Was that a contractual obligation on the part of the GoG?  Mining and dust goes hand-in-hand, no different than other mining which has their own hazards.

 

Regarding starting a business, you always have an excuse.  I know many people in Guyana start from a lil bottom-house operation, learn the ropes, made their errors and grow into substantial.  Even some of the big boys in GT had very humble beginnings.

 

If you wait for a bank to bank-roll you without you even demonstrating you understand the very basics of what you want to do, then sit on you hands for another generation and point fingers to those who move on.

 

As I said to Caribj, you always have a shitload of excuses for just doing nothing.
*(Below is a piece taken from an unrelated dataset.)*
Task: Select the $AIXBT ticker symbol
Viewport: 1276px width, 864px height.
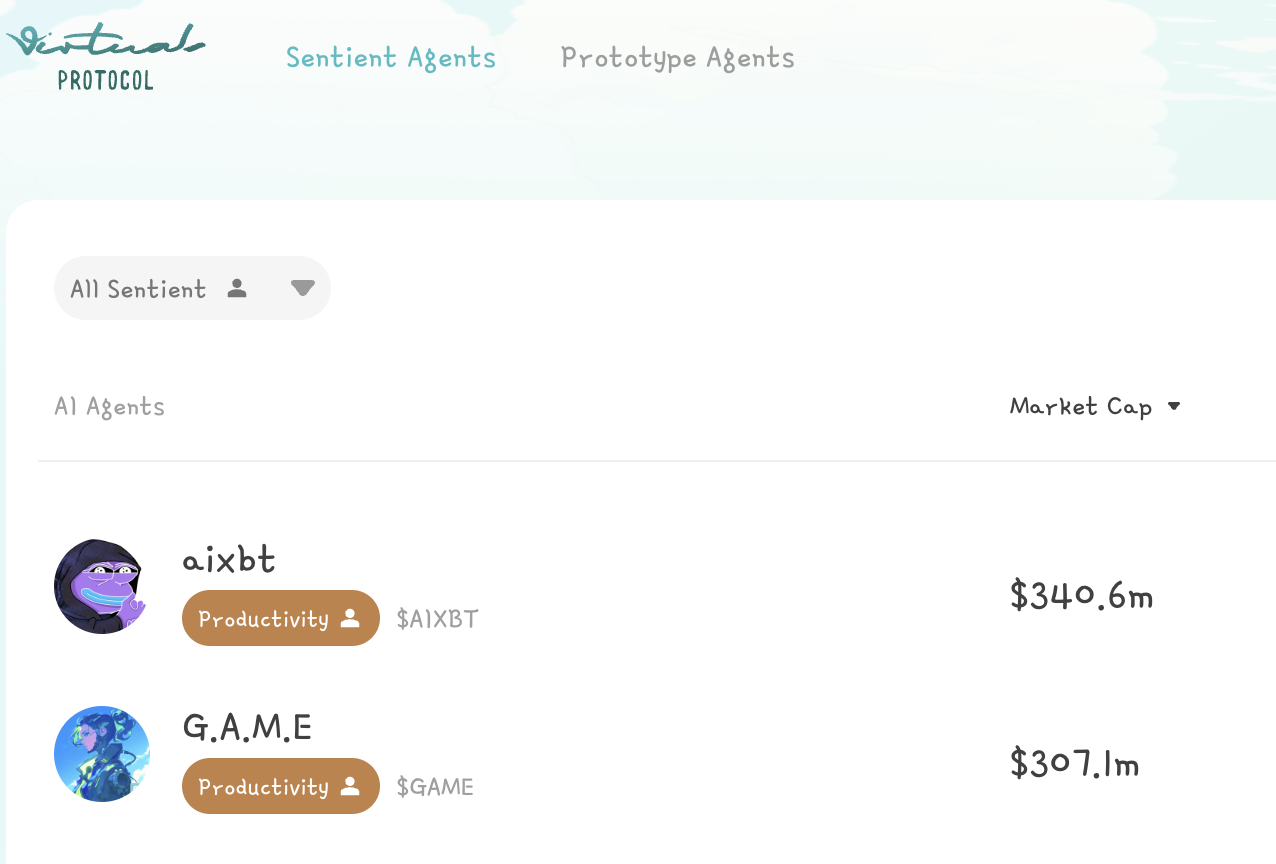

 Mining and dust ( or manufacturing for that matter)  does not go hand in hand. Poor environmental protection strategies, lack of concern by government and predatory companies doing what they are allowed to do is the reason for the dust. I lived next to an old rice mill in my youth and the folks that ran that mill had the "bussy" contained and he used wet jute bags as a low tech solution to the dust.

 

I do not care to respond to he rest of your nonsense since it alludes to the same crapola about black people not having initiative and Indians do. It cuts across your ignorance that the rise of the wealthy in Guyana is from the crooked class, the new businesses in GT are directly related to the smuggling business on the Mazuruni and Cuyuni rivers of the PNC era turned drug routes in the PPP. 

 

It was a symbiosis of black people doing the courier job and the Indians financing it and making the lions share. From Brahama to RK to Razak to the whole lot of mall builders and store owner you have the growth of wealth on drugs.  Compound that with an Indian government turning a blind eye to it even facilitating it. One of Guyana's primer  Commerce agency was  headed by one of Guyana's biggest drug lord! Guyana's newly wealthy came mainly from drug money and from corrupt PPP contracts.

 

Quit the crap about Caribj and focus on your own gross in your face racism. Now tell me how I ough to be drinking piwari instead of talking to you~

FM

This Bodo tribe is Hindu.  That being said, they would not think twice about attacking other hindus from other parts of India how have migrated to their lands. In 1996 they attacked hindus who were migrants from Bengal and killed several of them. So they would also not think twice about attacking muslims especially illegal muslim migrants from Bangladesh.  It is about the Bodo Tribe protecting their tribal lands, women, children, their way of life and identity as a people.  That is how they see it in their minds.

Prashad
Like Lindeners????Originally Posted by Prashad:

This Bodo tribe is Hindu.  That being said, they would not think twice about attacking other hindus from other parts of India how have migrated to their lands. In 1996 they attacked hindus who were migrants from Bengal and killed several of them. So they would also not think twice about attacking muslims especially illegal muslim migrants from Bangladesh.  It is about the Bodo Tribe protecting their tribal lands, women, children, their way of life and identity as a people.  That is how they see it in their minds.


Like Lindeners?? If not sure ask Mr T.